• **Set problem**: Copy out the text of each of the following entries word for word, omitting the pictures.

• **Data provided**:
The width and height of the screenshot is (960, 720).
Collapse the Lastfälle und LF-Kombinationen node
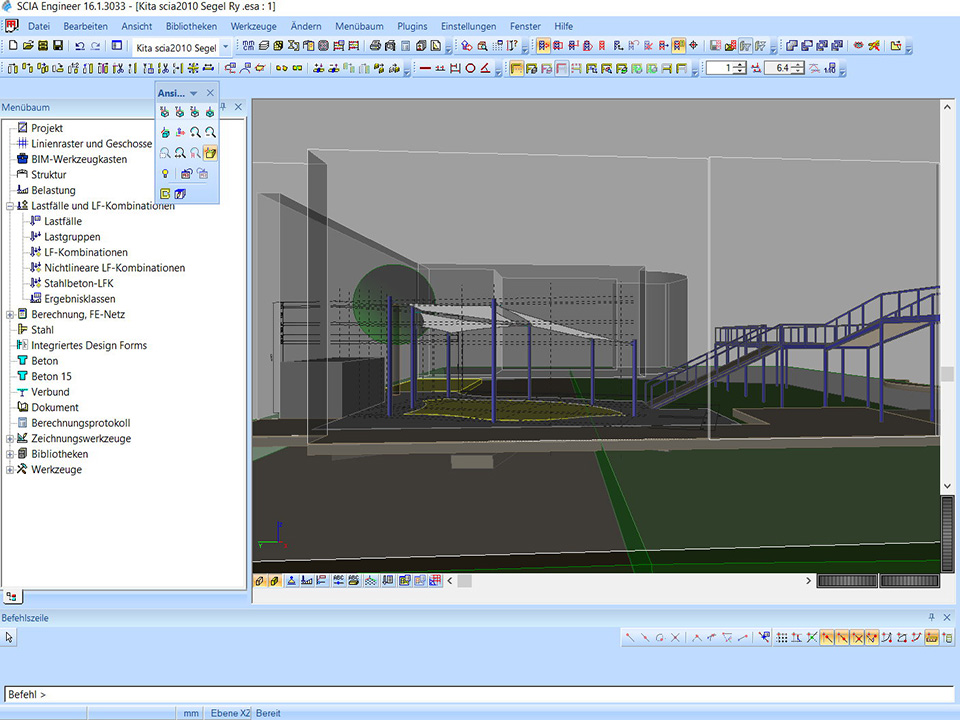pos(10,206)
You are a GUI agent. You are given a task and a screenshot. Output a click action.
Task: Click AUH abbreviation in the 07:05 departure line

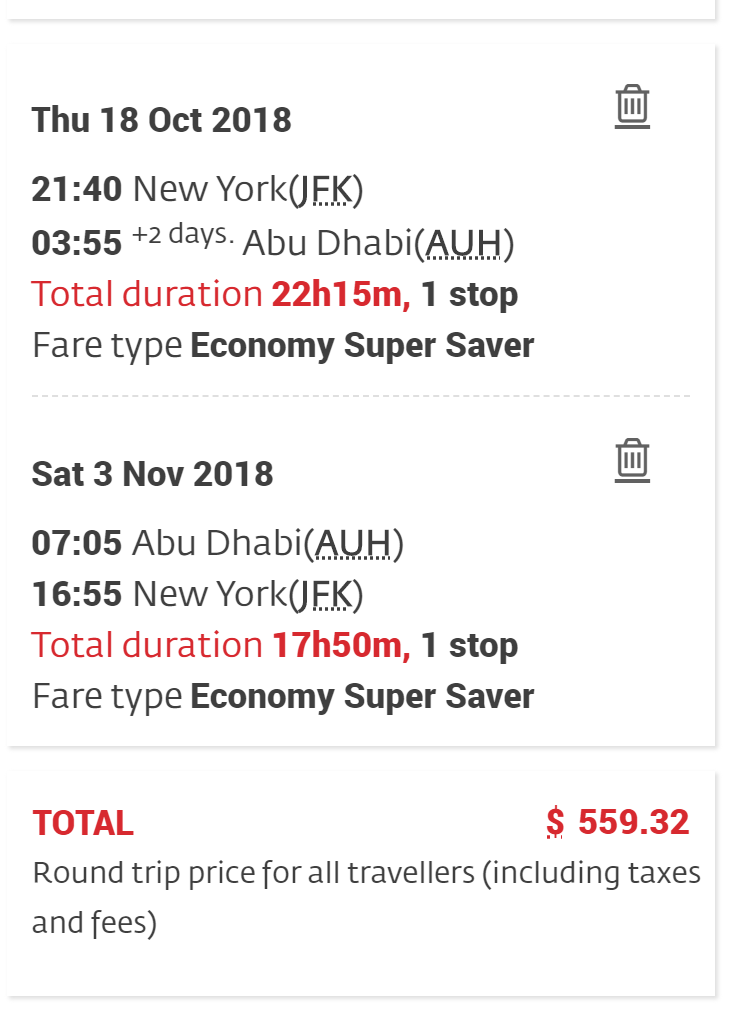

• **Result of this task**:
The width and height of the screenshot is (960, 720).
Collapse the Lastfälle und LF-Kombinationen node
pos(10,206)
You are a GUI agent. You are given a task and a screenshot. Output a click action.
Task: Click AUH abbreviation in the 07:05 departure line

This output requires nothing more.